Guest voice: Albert Brooks (credited as A. Brooks because voicing cartoons wasn’t cool back then) as Bob, the RV salesman.

This episode is actually pretty funny and a stark contrast to the previous episode. This is what The Simpsons is all about: Homer’s attempts to be the better man which puts his family in some hilarious predicament. Maggie and the bears is a highlight of the episode and although Homer being mistaken for Bigfoot is a bit “wacky”, it’s still pretty funny and indicative of future storylines where Homer’s appearance and intelligence is questioned.

Ride the Homer horsey

Moaning Lisa

I will not instigate revolution

Couch gag: The family sit down, Maggie is squeezed out and caught by Marge.

Director: Wesley Archer

First appearance of:
Mr Largo, Lisa’s music teacher (although he has appeared in the opening sequence)
Bleeding Gums Murphy
Mrs Bouvier, Marge’s mother
Ralph Wiggum

Synopsis: Lisa is depressed by the world’s troubles and channels those emotions into her saxophone. She meets a jazz musician named Bleeding Gums Murphy (go see your dentist, kids!) who coaches Lisa into playing the blues. Meanwhile, Bart and Homer are enthralled in playing video game boxing. Bart is the undefeated champion so Homer learns some tricks from a young kid at the arcade and is moments from winning his first bout with Bart when Marge pulls the plug to talk about Lisa.

This is probably my least favourite episode of the entire series. The episode lacks everything that makes the series great, although it serves an important narrative function in allowing Lisa to ‘learn’ the blues and meet a defining character in her short little life. The viewer is torn between Lisa’s plight for all the injustice in the world and the continuing hijinks between Homer and Bart (or Homer and Lisa for that matter). This was the writers’ first foray into darker subject matter, but it demonstrates Lisa’s empathy and awareness of the world around her.

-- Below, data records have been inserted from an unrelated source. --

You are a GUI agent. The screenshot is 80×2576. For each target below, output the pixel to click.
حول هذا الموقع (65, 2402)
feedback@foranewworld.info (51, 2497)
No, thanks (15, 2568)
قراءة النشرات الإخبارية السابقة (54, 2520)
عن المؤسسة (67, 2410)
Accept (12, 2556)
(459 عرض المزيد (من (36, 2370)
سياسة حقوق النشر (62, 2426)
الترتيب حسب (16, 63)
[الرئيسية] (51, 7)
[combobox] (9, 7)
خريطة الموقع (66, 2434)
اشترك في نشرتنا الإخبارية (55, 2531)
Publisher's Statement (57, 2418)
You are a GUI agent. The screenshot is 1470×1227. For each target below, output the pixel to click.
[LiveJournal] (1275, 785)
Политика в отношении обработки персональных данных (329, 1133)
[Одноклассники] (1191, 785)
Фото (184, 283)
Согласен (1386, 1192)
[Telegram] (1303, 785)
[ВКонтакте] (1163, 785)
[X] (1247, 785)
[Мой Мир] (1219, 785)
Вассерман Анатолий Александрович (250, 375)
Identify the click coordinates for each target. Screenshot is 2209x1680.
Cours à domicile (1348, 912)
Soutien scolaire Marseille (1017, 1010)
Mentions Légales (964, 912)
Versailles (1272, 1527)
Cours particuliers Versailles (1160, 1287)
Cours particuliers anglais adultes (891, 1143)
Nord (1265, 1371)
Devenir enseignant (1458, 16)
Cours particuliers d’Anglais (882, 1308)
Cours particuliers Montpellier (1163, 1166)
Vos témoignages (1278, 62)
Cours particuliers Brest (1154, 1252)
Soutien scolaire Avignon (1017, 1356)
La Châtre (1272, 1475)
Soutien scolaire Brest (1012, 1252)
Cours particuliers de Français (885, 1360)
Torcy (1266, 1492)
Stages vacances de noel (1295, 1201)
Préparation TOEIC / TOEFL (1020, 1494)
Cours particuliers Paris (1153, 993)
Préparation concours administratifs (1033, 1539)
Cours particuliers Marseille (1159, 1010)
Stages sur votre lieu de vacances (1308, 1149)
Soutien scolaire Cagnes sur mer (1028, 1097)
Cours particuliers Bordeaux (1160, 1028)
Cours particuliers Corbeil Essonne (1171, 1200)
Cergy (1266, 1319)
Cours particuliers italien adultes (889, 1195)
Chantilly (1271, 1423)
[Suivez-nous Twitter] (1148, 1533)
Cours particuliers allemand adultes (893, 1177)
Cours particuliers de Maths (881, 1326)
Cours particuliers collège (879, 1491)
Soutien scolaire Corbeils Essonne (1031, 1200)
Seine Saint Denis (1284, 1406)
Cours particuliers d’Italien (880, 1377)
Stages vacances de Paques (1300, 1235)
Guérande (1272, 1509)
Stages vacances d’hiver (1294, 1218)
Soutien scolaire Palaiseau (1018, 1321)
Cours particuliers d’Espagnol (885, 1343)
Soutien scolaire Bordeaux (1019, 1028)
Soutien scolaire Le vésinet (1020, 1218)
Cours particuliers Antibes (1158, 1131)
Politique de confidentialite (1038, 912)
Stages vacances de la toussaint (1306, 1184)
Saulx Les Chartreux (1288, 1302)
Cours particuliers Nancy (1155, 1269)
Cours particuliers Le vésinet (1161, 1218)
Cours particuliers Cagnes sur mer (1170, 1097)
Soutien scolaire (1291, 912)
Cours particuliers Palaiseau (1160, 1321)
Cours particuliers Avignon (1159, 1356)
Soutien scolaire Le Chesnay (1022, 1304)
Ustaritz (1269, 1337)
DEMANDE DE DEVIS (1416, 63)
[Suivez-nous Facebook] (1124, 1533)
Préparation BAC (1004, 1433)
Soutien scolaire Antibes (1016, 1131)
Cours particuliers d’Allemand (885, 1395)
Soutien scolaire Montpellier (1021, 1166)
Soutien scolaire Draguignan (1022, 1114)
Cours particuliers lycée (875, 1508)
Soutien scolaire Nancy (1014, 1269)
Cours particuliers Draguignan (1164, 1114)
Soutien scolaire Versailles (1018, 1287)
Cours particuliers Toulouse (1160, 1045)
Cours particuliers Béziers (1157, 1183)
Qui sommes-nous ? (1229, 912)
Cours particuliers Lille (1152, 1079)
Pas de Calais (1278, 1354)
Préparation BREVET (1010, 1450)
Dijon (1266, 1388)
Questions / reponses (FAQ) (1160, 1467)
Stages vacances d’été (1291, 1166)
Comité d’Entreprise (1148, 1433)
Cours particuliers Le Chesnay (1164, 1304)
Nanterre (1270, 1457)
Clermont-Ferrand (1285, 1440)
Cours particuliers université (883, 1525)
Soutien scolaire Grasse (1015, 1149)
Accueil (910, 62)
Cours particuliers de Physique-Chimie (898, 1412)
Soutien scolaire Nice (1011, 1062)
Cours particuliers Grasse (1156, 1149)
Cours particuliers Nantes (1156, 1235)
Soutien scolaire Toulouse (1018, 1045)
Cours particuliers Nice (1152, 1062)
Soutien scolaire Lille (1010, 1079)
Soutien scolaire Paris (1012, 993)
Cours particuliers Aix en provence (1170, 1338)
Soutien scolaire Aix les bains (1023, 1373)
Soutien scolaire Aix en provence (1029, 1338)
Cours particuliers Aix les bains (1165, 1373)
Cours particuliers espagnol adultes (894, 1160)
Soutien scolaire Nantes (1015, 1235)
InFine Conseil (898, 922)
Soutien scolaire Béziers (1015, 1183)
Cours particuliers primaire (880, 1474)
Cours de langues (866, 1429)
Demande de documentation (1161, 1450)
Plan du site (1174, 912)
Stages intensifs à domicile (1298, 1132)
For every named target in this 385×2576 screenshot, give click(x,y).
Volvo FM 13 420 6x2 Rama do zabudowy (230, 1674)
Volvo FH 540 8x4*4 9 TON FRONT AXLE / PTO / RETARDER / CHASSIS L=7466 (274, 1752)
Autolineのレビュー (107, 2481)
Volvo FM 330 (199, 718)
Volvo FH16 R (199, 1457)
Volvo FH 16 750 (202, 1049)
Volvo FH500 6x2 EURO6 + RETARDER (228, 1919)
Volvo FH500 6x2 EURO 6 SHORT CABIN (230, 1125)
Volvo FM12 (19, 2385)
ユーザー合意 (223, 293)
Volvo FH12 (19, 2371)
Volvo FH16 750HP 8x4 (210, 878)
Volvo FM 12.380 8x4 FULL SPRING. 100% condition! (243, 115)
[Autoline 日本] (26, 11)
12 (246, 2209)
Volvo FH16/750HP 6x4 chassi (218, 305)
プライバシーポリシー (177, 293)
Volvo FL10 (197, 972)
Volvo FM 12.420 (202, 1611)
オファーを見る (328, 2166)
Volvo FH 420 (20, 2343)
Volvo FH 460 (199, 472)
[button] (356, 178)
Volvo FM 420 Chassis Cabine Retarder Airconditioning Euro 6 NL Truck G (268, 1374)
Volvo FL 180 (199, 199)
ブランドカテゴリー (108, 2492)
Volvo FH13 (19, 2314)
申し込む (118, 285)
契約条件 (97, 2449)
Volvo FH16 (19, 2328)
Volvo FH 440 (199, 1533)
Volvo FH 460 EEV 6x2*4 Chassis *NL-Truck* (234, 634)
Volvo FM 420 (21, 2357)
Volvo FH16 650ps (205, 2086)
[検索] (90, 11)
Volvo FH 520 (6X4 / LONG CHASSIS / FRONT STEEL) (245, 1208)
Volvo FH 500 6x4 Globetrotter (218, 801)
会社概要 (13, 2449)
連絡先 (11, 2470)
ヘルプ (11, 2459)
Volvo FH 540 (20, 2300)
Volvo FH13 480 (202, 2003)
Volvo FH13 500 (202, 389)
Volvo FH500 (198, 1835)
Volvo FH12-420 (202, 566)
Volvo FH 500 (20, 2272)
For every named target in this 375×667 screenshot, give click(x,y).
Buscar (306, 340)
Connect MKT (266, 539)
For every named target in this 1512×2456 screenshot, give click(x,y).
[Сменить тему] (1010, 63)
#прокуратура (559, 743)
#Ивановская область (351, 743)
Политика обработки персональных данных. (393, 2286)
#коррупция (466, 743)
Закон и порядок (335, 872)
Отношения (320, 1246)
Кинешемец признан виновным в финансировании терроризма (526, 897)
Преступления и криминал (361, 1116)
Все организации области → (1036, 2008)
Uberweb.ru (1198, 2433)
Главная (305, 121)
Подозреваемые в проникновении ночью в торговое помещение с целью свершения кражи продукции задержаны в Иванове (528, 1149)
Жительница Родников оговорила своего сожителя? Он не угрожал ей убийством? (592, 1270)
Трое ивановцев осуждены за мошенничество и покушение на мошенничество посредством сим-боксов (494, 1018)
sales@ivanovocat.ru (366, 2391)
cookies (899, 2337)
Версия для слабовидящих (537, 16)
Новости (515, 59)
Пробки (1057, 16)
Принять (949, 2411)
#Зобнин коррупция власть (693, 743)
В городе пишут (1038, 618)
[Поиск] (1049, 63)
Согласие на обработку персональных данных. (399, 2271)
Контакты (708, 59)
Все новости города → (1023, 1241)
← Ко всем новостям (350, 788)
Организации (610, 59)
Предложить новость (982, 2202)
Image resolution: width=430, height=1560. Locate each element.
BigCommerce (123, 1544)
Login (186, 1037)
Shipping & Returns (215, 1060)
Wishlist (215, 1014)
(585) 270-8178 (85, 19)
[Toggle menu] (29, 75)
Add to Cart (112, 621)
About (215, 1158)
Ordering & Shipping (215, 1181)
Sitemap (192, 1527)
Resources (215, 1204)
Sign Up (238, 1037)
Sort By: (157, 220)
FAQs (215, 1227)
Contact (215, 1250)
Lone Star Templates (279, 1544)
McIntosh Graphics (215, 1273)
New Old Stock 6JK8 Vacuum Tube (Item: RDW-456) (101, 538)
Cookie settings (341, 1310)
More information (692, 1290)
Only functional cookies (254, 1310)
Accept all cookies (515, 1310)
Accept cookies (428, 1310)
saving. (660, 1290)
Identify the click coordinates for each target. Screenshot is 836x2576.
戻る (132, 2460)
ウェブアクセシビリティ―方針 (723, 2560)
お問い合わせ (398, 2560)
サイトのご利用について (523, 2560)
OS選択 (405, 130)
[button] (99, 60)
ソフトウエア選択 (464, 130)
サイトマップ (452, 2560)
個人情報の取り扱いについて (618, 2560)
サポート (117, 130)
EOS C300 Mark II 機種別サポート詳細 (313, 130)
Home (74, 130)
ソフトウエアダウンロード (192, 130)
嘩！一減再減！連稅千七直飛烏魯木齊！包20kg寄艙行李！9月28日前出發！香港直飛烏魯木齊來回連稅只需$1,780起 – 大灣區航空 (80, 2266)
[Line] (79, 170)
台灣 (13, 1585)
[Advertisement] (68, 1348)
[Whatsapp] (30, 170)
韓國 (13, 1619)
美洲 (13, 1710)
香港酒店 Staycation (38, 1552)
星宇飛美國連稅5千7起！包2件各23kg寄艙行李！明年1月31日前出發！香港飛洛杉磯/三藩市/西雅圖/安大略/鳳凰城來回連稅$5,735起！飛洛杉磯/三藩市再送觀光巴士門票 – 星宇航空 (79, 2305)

Although I’ve spent much of my life deriding this “Lisa is sad” episode, I can now see the important function it plays within the series. Bleeding Gums Murphy was not to become a regular character, which is understandable, however this probably impacts on Lisa’s creative development; this short encounter is enough to instill in her a love of jazz and playing the blues which is carried over to a number of future episodes. In the discourse between “real life” and “television narrative”, Lisa is much more likely to hang around Bleeding Gums a great deal more and become a fully rounded person. In any case, Lisa ends the episode being content with the world even with all the injustice.